On the need for spiritual direction he added: “Those of us who wish to go out of Egypt and to fly from Pharaoh, certainly need some Moses as a mediator with God and from God, who, standing between action and contemplation, will raise hands of prayer for us to God, so that guided by Him we may cross the sea of sin and rout the Amalek of the passions. That is why those who have surrendered themselves to God, deceive themselves if they suppose that they have no need of a director. Those who came out of Egypt had Moses as their guide, and those who fled from Sodom had an angel. The former are like those who are healed of the passions of the soul by the care of physicians: these are they who come out of Egypt. The latter are like those who long to put off the uncleanness of the wretched body. That is why they need a helper, an angel, so to speak, or at least one equal to an angel. For in proportion to the corruption of our wounds we need a director who is indeed an expert and a physician.”

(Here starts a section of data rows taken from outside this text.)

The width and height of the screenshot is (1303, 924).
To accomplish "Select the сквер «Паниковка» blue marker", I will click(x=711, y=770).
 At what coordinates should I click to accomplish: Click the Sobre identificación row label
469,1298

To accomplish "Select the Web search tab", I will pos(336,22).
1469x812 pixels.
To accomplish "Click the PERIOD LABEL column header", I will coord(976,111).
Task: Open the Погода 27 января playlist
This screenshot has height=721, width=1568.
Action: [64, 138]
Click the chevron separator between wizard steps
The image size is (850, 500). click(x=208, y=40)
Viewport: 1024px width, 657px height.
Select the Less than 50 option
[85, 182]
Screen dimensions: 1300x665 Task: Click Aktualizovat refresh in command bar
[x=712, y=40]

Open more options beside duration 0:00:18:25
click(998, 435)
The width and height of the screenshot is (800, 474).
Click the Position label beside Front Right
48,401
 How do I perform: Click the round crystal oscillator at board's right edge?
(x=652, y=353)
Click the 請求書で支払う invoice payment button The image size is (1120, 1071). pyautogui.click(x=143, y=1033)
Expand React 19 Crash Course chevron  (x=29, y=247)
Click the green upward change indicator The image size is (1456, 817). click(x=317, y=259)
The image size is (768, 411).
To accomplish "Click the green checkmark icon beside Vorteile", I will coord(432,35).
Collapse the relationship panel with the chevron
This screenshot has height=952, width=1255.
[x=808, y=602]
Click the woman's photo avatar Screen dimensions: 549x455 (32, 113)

The treatise is a good guide to climb the ladder to spiritual perfection, a perfection that we will not attain in this life but that will hopefully be lived in the other life. This tension to perfection is what Christian life is for for everyone. But John Climacus warns us that our time to do good is limited: “Let us eagerly run our course as men called by our God and King, lest, since our time is short, we be found in the day of our death without fruit and perish of hunger. Let us please the Lord as soldiers please their king; because we are required to give an exact account of our service after the campaign. Let us fear the Lord not less than we fear beasts. For I have seen men who were going to steal and were not afraid of God, but, hearing the barking of dogs, they at once turned back; and what the fear of God could not achieve was done by the fear of animals. Let us love God at least as much as we respect our friends. For I have often seen people who had offended God and were not in the least perturbed about it. And I have seen how those same people provoked their friends in some trifling matter and then employed every artifice, every device, every sacrifice, every apology, both personally and through friends and relatives, not sparing gifts, in order to regain their former love.”

This passage about the strategy of God with souls is really meaningful: “The Lord designedly makes easy the battles of beginners so that they should not immediately return to the world at the outset. And so rejoice in the Lord always, all servants of His, detecting in this the first sign of the Master’s love for us, and a sign that He Himself has called us. But when God sees courageous souls, He has often been known to act in this way: He lets them have conflicts from the very beginning in order to crown them the sooner. But the Lord hides the difficulty of this contest from those in the world. For if they were to know, no one would renounce the world.”

This is a book certainly to be rediscovered and considered not only by monks, but by all those that want to progress in their spiritual life.